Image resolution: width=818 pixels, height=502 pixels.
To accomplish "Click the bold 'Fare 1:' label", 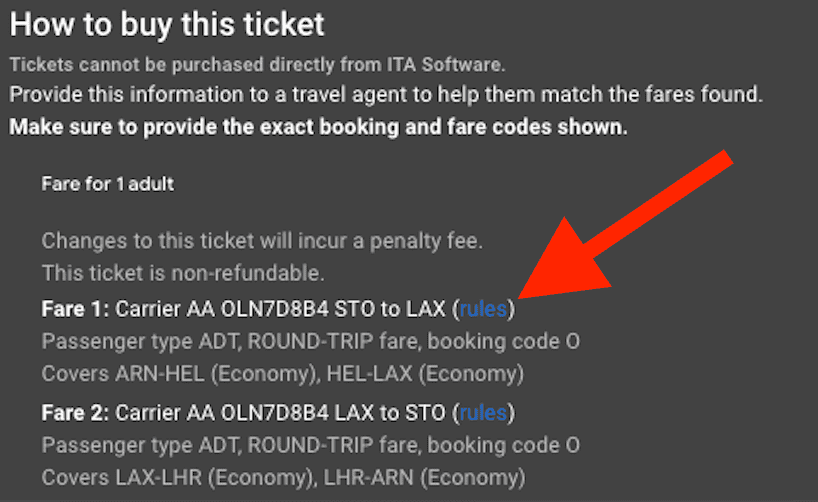I will pos(75,309).
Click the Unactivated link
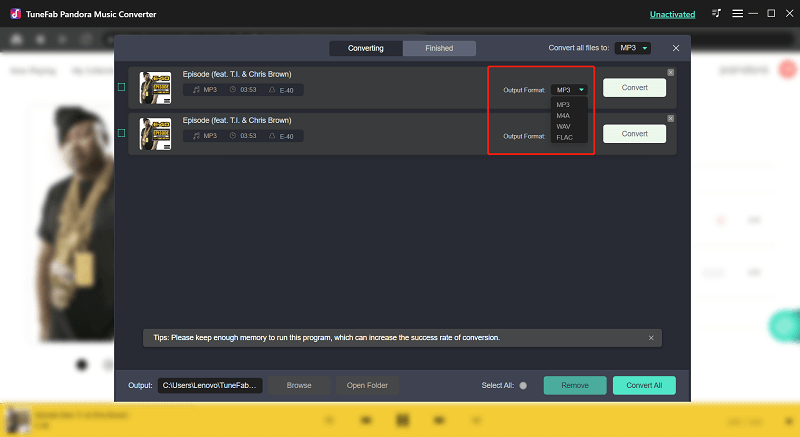This screenshot has width=800, height=437. pos(672,14)
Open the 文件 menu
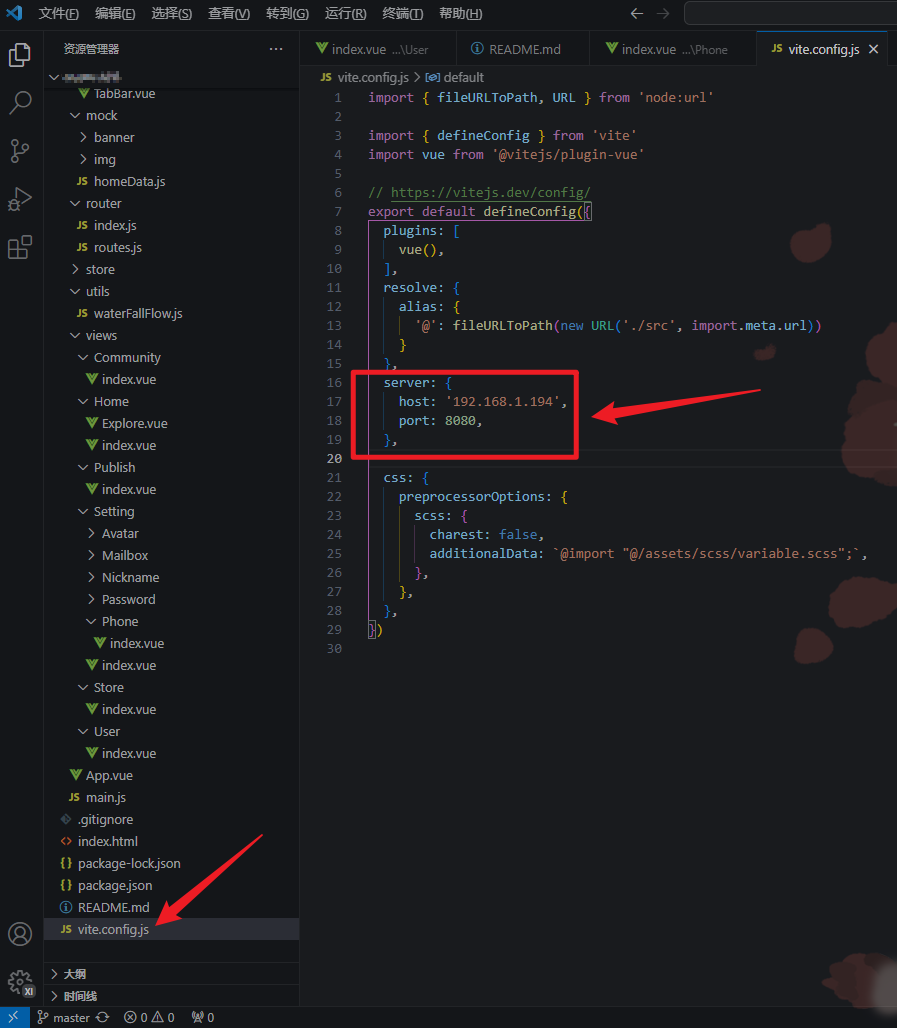This screenshot has height=1028, width=897. tap(58, 14)
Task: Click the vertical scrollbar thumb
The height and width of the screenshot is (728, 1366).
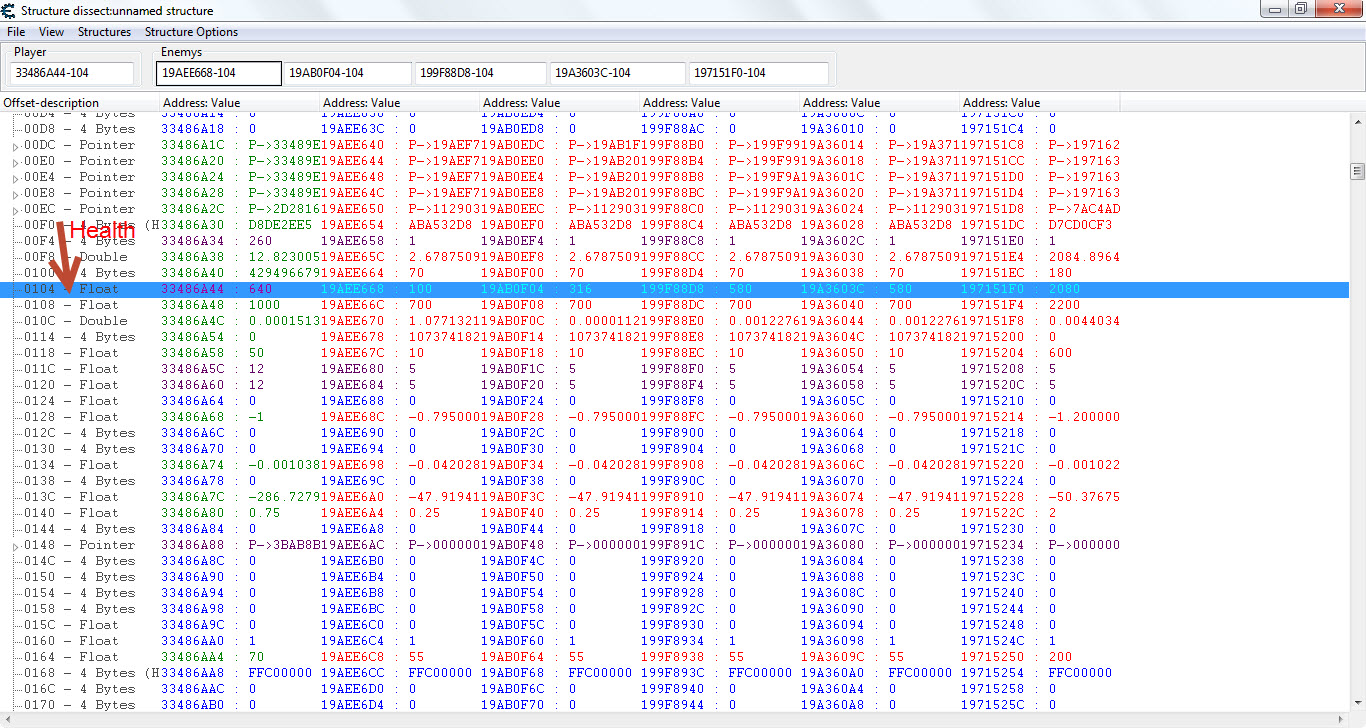Action: [1357, 170]
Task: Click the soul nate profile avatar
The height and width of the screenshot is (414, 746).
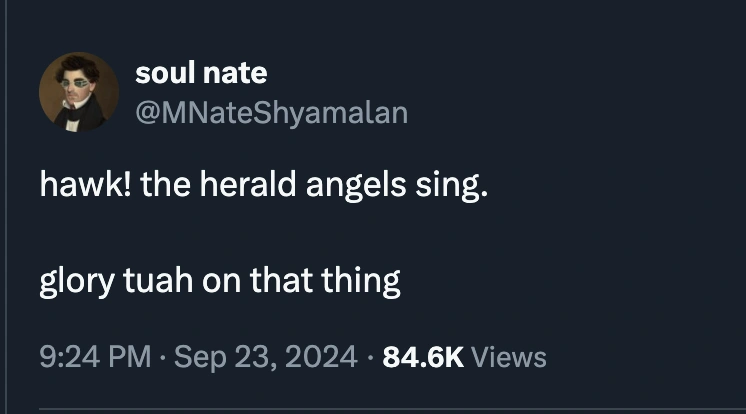Action: pos(79,92)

**What the task asks**
Only the lines from the line with "The height and width of the screenshot is (414, 746)." through the final line of the material belong in the answer, copied exactly and without pictures.

**The answer**
The height and width of the screenshot is (414, 746).
Action: pos(79,92)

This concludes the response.